▶ [Exercise aim] Transcribe the following records in full, exactly as shown.

▶ [Record set]
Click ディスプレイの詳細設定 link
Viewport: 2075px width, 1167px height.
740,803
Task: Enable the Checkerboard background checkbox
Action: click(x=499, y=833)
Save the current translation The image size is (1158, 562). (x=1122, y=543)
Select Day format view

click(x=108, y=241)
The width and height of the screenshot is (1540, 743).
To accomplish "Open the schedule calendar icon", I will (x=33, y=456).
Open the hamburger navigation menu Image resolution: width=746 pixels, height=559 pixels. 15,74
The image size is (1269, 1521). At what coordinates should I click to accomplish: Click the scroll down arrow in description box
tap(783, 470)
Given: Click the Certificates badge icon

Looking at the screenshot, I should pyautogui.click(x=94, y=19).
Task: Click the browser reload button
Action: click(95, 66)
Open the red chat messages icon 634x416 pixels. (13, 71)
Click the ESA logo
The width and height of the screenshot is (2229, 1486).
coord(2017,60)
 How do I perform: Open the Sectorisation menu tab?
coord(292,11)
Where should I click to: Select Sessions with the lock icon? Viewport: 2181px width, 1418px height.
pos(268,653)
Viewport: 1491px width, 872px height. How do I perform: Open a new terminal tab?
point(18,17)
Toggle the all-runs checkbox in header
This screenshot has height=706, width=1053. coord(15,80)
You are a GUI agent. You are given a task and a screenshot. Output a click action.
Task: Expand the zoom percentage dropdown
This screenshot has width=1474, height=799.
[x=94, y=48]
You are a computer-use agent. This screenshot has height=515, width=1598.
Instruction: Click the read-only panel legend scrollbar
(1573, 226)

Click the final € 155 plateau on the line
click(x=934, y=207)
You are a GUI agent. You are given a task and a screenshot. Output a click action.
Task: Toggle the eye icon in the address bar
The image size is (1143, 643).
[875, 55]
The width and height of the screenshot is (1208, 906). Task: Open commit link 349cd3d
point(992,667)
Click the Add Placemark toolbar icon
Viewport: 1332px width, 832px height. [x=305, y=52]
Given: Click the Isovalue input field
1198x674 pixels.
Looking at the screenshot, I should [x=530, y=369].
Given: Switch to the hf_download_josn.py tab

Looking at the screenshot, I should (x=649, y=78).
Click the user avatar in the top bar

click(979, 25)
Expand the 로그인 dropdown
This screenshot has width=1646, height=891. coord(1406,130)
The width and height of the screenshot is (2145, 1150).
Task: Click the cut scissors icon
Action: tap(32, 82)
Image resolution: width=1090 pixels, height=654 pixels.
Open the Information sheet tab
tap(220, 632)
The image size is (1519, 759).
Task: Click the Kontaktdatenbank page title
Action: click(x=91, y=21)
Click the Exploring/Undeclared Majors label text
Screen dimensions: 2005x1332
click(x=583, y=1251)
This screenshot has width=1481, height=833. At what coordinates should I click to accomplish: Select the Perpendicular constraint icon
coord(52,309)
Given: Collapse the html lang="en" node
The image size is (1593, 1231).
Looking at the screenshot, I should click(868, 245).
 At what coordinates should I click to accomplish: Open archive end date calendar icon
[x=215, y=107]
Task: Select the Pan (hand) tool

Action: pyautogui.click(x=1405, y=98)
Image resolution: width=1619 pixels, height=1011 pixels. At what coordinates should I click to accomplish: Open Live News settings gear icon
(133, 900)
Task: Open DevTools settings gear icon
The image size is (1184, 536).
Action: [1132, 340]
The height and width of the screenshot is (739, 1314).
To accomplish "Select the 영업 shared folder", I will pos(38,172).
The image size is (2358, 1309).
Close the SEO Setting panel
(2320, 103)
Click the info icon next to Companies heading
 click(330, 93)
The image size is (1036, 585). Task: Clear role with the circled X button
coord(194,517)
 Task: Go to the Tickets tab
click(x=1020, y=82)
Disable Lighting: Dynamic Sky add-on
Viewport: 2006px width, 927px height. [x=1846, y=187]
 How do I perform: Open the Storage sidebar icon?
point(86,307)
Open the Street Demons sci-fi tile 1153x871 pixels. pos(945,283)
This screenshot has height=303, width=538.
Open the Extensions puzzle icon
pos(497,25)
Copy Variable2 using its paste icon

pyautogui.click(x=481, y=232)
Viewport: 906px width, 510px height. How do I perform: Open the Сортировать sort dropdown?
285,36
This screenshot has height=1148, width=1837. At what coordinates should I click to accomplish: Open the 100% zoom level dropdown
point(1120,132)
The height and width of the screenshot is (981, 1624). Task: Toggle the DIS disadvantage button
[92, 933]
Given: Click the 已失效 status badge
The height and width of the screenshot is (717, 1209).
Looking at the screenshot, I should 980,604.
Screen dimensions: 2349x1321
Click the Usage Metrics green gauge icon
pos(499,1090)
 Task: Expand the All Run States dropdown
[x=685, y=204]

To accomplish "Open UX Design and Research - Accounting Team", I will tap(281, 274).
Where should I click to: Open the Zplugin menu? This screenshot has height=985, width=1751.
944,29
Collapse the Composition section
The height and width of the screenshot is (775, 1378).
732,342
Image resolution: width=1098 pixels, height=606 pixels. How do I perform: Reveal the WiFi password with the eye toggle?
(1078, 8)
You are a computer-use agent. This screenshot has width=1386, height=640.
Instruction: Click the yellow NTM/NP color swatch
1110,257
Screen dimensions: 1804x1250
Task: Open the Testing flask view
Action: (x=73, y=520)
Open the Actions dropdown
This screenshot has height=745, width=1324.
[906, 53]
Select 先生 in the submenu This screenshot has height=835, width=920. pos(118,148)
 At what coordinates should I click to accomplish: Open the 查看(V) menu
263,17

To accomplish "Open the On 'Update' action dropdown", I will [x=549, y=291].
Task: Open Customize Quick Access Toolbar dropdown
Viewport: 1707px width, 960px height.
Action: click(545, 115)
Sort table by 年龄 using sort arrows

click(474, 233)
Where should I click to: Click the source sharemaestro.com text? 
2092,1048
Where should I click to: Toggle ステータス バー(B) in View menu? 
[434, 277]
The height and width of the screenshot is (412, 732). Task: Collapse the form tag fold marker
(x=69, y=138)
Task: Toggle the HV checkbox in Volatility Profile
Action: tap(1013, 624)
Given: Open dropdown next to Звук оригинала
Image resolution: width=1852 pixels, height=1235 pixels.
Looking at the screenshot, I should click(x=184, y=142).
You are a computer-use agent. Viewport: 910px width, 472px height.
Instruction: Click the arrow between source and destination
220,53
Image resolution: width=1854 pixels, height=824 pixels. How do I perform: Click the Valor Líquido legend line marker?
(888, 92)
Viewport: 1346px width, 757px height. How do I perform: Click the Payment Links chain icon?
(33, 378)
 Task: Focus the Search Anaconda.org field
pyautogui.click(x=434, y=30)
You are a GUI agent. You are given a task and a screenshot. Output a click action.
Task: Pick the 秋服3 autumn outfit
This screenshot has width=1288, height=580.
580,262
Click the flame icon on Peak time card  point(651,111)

▶ [Written answer]
Click ディスプレイの詳細設定 link
Viewport: 2075px width, 1167px height.
740,803
Task: Enable the Checkerboard background checkbox
Action: click(x=499, y=833)
Save the current translation The image size is (1158, 562). (x=1122, y=543)
Select Day format view

click(x=108, y=241)
The width and height of the screenshot is (1540, 743).
To accomplish "Open the schedule calendar icon", I will (x=33, y=456).
Open the hamburger navigation menu Image resolution: width=746 pixels, height=559 pixels. 15,74
The image size is (1269, 1521). At what coordinates should I click to accomplish: Click the scroll down arrow in description box
tap(783, 470)
Given: Click the Certificates badge icon

Looking at the screenshot, I should pyautogui.click(x=94, y=19).
Task: Click the browser reload button
Action: click(95, 66)
Open the red chat messages icon 634x416 pixels. (13, 71)
Click the ESA logo
The width and height of the screenshot is (2229, 1486).
coord(2017,60)
 How do I perform: Open the Sectorisation menu tab?
coord(292,11)
Where should I click to: Select Sessions with the lock icon? Viewport: 2181px width, 1418px height.
pos(268,653)
Viewport: 1491px width, 872px height. How do I perform: Open a new terminal tab?
point(18,17)
Toggle the all-runs checkbox in header
This screenshot has height=706, width=1053. coord(15,80)
You are a GUI agent. You are given a task and a screenshot. Output a click action.
Task: Expand the zoom percentage dropdown
This screenshot has width=1474, height=799.
[x=94, y=48]
You are a computer-use agent. This screenshot has height=515, width=1598.
Instruction: Click the read-only panel legend scrollbar
(1573, 226)

Click the final € 155 plateau on the line
click(x=934, y=207)
You are a GUI agent. You are given a task and a screenshot. Output a click action.
Task: Toggle the eye icon in the address bar
The image size is (1143, 643).
[875, 55]
The width and height of the screenshot is (1208, 906). Task: Open commit link 349cd3d
point(992,667)
Click the Add Placemark toolbar icon
Viewport: 1332px width, 832px height. [x=305, y=52]
Given: Click the Isovalue input field
1198x674 pixels.
Looking at the screenshot, I should [x=530, y=369].
Given: Switch to the hf_download_josn.py tab

Looking at the screenshot, I should (x=649, y=78).
Click the user avatar in the top bar

click(979, 25)
Expand the 로그인 dropdown
This screenshot has width=1646, height=891. coord(1406,130)
The width and height of the screenshot is (2145, 1150).
Task: Click the cut scissors icon
Action: tap(32, 82)
Image resolution: width=1090 pixels, height=654 pixels.
Open the Information sheet tab
tap(220, 632)
The image size is (1519, 759).
Task: Click the Kontaktdatenbank page title
Action: click(x=91, y=21)
Click the Exploring/Undeclared Majors label text
Screen dimensions: 2005x1332
click(x=583, y=1251)
This screenshot has width=1481, height=833. At what coordinates should I click to accomplish: Select the Perpendicular constraint icon
coord(52,309)
Given: Collapse the html lang="en" node
The image size is (1593, 1231).
Looking at the screenshot, I should click(868, 245).
 At what coordinates should I click to accomplish: Open archive end date calendar icon
[x=215, y=107]
Task: Select the Pan (hand) tool

Action: pyautogui.click(x=1405, y=98)
Image resolution: width=1619 pixels, height=1011 pixels. At what coordinates should I click to accomplish: Open Live News settings gear icon
(133, 900)
Task: Open DevTools settings gear icon
The image size is (1184, 536).
Action: [1132, 340]
The height and width of the screenshot is (739, 1314).
To accomplish "Select the 영업 shared folder", I will pos(38,172).
The image size is (2358, 1309).
Close the SEO Setting panel
(2320, 103)
Click the info icon next to Companies heading
 click(330, 93)
The image size is (1036, 585). Task: Clear role with the circled X button
coord(194,517)
 Task: Go to the Tickets tab
click(x=1020, y=82)
Disable Lighting: Dynamic Sky add-on
Viewport: 2006px width, 927px height. [x=1846, y=187]
 How do I perform: Open the Storage sidebar icon?
point(86,307)
Open the Street Demons sci-fi tile 1153x871 pixels. pos(945,283)
This screenshot has height=303, width=538.
Open the Extensions puzzle icon
pos(497,25)
Copy Variable2 using its paste icon

pyautogui.click(x=481, y=232)
Viewport: 906px width, 510px height. How do I perform: Open the Сортировать sort dropdown?
285,36
This screenshot has height=1148, width=1837. At what coordinates should I click to accomplish: Open the 100% zoom level dropdown
point(1120,132)
The height and width of the screenshot is (981, 1624). Task: Toggle the DIS disadvantage button
[92, 933]
Given: Click the 已失效 status badge
The height and width of the screenshot is (717, 1209).
Looking at the screenshot, I should 980,604.
Screen dimensions: 2349x1321
Click the Usage Metrics green gauge icon
pos(499,1090)
 Task: Expand the All Run States dropdown
[x=685, y=204]

To accomplish "Open UX Design and Research - Accounting Team", I will tap(281, 274).
Where should I click to: Open the Zplugin menu? This screenshot has height=985, width=1751.
944,29
Collapse the Composition section
The height and width of the screenshot is (775, 1378).
732,342
Image resolution: width=1098 pixels, height=606 pixels. How do I perform: Reveal the WiFi password with the eye toggle?
(1078, 8)
You are a computer-use agent. This screenshot has width=1386, height=640.
Instruction: Click the yellow NTM/NP color swatch
1110,257
Screen dimensions: 1804x1250
Task: Open the Testing flask view
Action: (x=73, y=520)
Open the Actions dropdown
This screenshot has height=745, width=1324.
[906, 53]
Select 先生 in the submenu This screenshot has height=835, width=920. pos(118,148)
 At what coordinates should I click to accomplish: Open the 查看(V) menu
263,17

To accomplish "Open the On 'Update' action dropdown", I will [x=549, y=291].
Task: Open Customize Quick Access Toolbar dropdown
Viewport: 1707px width, 960px height.
Action: click(545, 115)
Sort table by 年龄 using sort arrows

click(474, 233)
Where should I click to: Click the source sharemaestro.com text? 
2092,1048
Where should I click to: Toggle ステータス バー(B) in View menu? 
[434, 277]
The height and width of the screenshot is (412, 732). Task: Collapse the form tag fold marker
(x=69, y=138)
Task: Toggle the HV checkbox in Volatility Profile
Action: tap(1013, 624)
Given: Open dropdown next to Звук оригинала
Image resolution: width=1852 pixels, height=1235 pixels.
Looking at the screenshot, I should click(x=184, y=142).
You are a computer-use agent. Viewport: 910px width, 472px height.
Instruction: Click the arrow between source and destination
220,53
Image resolution: width=1854 pixels, height=824 pixels. How do I perform: Click the Valor Líquido legend line marker?
(888, 92)
Viewport: 1346px width, 757px height. How do I perform: Click the Payment Links chain icon?
(33, 378)
 Task: Focus the Search Anaconda.org field
pyautogui.click(x=434, y=30)
You are a GUI agent. You are given a task and a screenshot. Output a click action.
Task: Pick the 秋服3 autumn outfit
This screenshot has width=1288, height=580.
580,262
Click the flame icon on Peak time card  point(651,111)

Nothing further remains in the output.